State Cost Control Efforts
A number of states have filed legislation in 2019 aimed at various components of rising prescription drug costs that are likely to impact consumer health insurance rates. A number of states attempted to pass price control legislation in 2018, with none having successfully having implemented a major reforms effort to date. The approaches proposed this legislative year range from establishment of a “Prescription Drug Affordability Commission” in Minnesota that would monitor, review and notify for certain cost increase parameters, to drug-specific price control (for example, an insulin cost transparency program) also pending in Minnesota. Other proposed legislation seeks to set pricing or cost benchmarks. Connecticut has filed a bill to establish a prescription drug cost cap for the Medicaid program, which would also require additional negotiation for rebates and review if the cap is exceeded.

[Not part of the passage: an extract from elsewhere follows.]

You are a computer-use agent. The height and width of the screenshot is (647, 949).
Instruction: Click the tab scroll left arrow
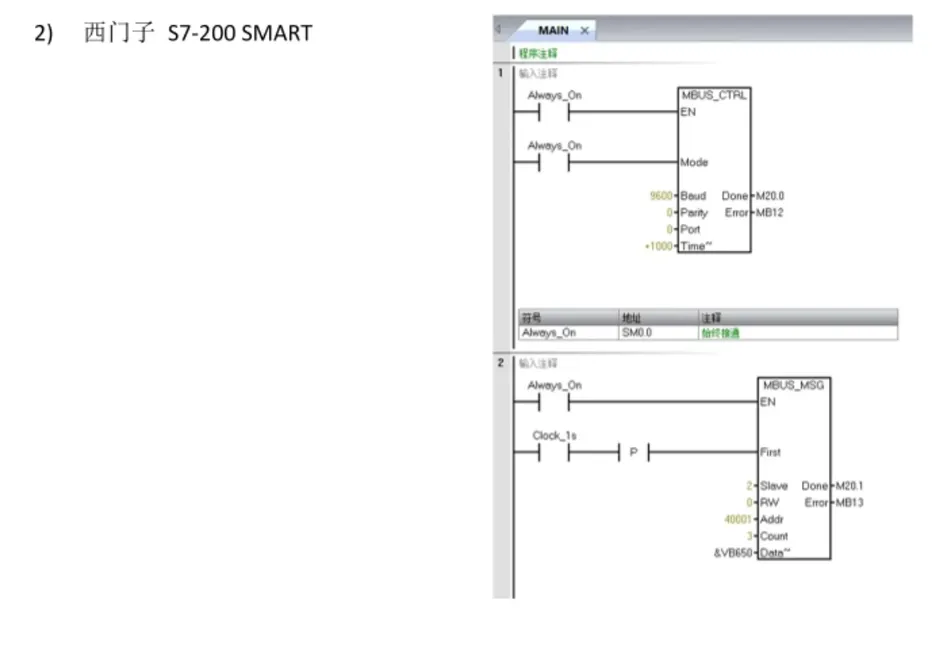pyautogui.click(x=498, y=30)
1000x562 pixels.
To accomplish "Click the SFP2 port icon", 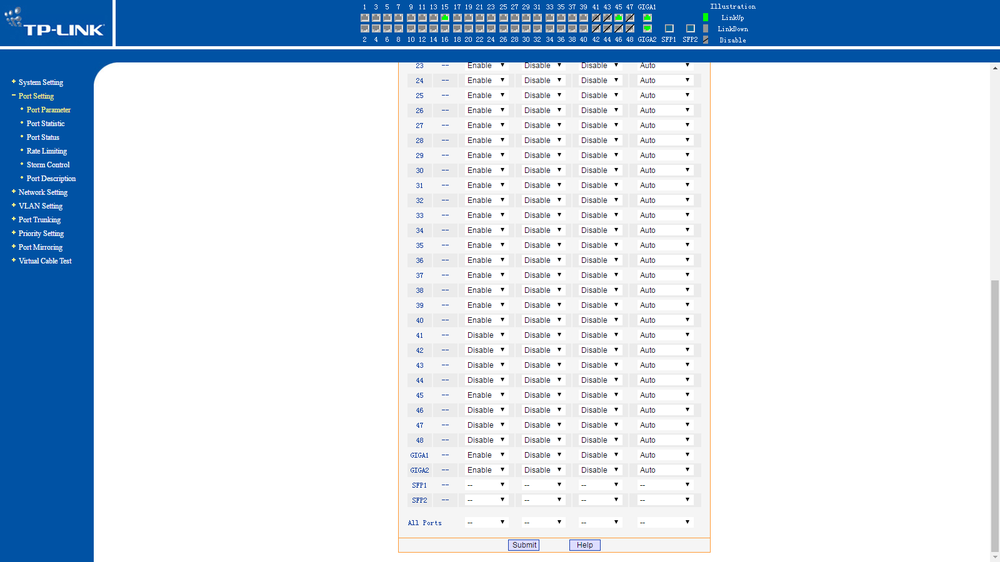I will 690,29.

Governor Baker of Massachusetts included in his proposed budget a proposal to allow the state Medicaid program to negotiate supplemental rebate agreements directly with drug manufacturers, including value-based payment agreements. Massachusetts had previously petitioned CMS for similar flexibility via an 1115 waiver that was denied in October 2018 due to the dual request for a closed formulary, as well as additional drug rebate flexibility. NASHP is closely tracking these state-level developments, and their legislative tracker contains short summaries of each bill organized by topic.